Build it and they will come, seems to be an appropriate description of China’s economic growth model. Just one look at Shanghai’s waterfront or train station is enough to leave visitors believing China’s infrastructure can rival anything in the world.
Consider this 2011 photo of downtown Shanghai along the Huangpu River. Twenty-one years ago none of this was here. Now these buildings are among the world’s tallest skyscrapers.

Fixed Investment VS Consumption Spending

A significant amount of China’s growth over the past 20 years has come from what’s called “fixed investment” as opposed to consumption spending. Fixed investment includes tangible things like roads, bridges, trains, buildings, and machinery and accounted for 46% of China’s GDP in 2010, according to the Financial Times.
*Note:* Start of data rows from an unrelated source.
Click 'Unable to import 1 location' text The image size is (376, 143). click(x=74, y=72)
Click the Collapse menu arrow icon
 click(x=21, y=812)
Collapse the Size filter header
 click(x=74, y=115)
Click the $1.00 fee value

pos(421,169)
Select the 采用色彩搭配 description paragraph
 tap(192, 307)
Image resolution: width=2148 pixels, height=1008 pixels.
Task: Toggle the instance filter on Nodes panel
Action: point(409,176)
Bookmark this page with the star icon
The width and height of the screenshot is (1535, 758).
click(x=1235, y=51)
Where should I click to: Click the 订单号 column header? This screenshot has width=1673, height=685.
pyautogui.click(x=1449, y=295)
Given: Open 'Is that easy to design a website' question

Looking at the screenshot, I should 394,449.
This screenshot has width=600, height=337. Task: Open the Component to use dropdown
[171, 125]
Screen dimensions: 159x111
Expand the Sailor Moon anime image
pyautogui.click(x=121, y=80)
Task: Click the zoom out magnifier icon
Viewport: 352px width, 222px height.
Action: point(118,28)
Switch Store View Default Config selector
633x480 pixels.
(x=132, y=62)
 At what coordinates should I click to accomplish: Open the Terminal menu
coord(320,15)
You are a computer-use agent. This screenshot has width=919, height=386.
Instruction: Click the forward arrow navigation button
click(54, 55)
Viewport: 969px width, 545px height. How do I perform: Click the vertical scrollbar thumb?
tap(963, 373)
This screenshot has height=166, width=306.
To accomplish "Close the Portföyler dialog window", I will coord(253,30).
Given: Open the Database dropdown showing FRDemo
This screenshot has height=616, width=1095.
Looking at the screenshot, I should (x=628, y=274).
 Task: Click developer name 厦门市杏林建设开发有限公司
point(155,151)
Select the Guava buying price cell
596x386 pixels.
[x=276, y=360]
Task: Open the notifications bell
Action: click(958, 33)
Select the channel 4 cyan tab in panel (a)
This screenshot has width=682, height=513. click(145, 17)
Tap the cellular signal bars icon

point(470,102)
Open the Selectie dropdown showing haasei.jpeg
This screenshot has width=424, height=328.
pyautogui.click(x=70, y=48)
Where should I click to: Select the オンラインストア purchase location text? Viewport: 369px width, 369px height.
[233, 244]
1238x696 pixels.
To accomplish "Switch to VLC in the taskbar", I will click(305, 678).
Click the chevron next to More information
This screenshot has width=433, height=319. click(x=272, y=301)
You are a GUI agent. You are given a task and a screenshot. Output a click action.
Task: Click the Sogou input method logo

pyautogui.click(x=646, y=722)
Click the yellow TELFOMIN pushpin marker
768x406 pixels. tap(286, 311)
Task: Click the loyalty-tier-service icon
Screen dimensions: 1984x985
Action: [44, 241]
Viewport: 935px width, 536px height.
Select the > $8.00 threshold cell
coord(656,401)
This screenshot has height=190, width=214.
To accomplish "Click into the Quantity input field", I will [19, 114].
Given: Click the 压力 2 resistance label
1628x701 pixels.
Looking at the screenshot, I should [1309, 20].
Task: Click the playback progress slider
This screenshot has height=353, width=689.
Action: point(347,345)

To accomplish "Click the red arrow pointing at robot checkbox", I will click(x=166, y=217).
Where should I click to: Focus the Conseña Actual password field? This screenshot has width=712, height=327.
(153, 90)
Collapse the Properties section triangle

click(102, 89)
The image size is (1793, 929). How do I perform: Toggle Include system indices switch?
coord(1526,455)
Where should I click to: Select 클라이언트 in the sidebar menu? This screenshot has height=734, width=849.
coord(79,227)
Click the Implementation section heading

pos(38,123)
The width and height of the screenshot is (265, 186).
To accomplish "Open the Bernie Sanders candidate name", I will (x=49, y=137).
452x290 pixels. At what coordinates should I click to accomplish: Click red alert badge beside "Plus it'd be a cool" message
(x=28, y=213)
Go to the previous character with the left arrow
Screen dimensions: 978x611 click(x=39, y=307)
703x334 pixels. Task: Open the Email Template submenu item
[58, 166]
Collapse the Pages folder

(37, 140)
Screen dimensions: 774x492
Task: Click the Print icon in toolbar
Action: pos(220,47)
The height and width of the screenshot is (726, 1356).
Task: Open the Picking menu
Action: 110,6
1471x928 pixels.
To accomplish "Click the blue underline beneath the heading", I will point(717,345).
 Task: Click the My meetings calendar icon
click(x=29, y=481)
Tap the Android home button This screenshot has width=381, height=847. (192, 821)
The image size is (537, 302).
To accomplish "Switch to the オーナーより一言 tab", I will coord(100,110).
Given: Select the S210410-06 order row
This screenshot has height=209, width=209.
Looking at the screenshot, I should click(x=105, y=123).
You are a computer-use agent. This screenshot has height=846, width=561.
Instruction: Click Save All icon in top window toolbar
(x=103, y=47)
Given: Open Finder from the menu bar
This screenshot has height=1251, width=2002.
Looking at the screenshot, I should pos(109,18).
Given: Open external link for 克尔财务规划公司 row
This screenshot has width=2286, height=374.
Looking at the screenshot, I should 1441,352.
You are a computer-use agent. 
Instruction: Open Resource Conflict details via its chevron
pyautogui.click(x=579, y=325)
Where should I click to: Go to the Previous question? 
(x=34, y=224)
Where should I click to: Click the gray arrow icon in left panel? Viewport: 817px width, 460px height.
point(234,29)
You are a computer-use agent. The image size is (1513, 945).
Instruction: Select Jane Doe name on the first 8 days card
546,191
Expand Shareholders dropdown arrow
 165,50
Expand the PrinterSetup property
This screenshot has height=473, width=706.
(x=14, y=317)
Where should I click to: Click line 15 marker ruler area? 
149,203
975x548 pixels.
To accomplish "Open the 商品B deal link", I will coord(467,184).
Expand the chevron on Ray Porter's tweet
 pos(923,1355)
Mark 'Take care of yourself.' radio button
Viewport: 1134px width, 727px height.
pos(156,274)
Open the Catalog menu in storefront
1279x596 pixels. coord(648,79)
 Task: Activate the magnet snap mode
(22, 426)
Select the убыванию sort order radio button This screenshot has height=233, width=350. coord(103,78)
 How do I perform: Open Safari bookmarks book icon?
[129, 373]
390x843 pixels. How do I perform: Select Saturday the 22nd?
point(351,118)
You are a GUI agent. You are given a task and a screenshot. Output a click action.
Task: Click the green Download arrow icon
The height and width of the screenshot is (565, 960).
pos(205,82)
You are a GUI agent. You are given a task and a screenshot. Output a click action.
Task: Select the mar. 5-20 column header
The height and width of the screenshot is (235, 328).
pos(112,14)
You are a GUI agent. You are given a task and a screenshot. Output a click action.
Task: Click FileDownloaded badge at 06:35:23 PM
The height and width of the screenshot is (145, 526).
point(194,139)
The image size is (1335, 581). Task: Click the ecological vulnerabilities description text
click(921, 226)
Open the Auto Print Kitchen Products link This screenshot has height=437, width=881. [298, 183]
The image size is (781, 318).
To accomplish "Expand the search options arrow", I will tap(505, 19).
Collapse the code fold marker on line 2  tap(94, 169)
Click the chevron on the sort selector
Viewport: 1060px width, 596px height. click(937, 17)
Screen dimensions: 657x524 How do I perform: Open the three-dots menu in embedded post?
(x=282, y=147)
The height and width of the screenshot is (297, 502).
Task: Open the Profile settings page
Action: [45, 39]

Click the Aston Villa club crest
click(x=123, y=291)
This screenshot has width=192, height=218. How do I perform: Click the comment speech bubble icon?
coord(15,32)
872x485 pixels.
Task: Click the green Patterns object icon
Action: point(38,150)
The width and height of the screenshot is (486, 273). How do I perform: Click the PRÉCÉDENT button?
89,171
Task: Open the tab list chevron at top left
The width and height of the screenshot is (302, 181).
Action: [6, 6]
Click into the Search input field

The June 30 launch of the Beijing to Shanghai high-speed train is a good example of fixed investment. It cost $33 billion to build, reaches a top speed of about 200 mph, and connects the two major cities in less than five hours, according to The Vancouver Sun.

Fixed investment is good from the standpoint that it equips a country with the tools and resources needed to grow and be productive. However, too much fixed investment can lead to overcapacity and strained budgets.
Rather than continuing to rely on building and infrastructure for its growth, the Chinese government has developed a plan to re-balance its economy from investment and manufacturing towards consumer consumption and services, according to the Financial Times.

Ironically, this would put China more in line with the U.S., where consumer spending accounts for about 70% of demand in our economy, according to The Wall Street Journal. In China, the comparable private consumption number is 34%, according to the Financial Times.

One of the knocks on China is that the growth in fixed investment has risen faster than GDP and this could cause problems with too much capacity and too much debt to fund those investments. Should China falter in its effort to re-balance its economy, it could lead to domestic problems that ripple out to the rest of the world.

There’s an old saying that when the U.S. sneezes, the rest of the world catches a cold. Given China’s strong growth and massive size, we should be concerned about China sneezing, too. How they manage the re-balancing of their economy over the next few years bears close attention.  because if it does, a polite “Gesundheit” will not save us.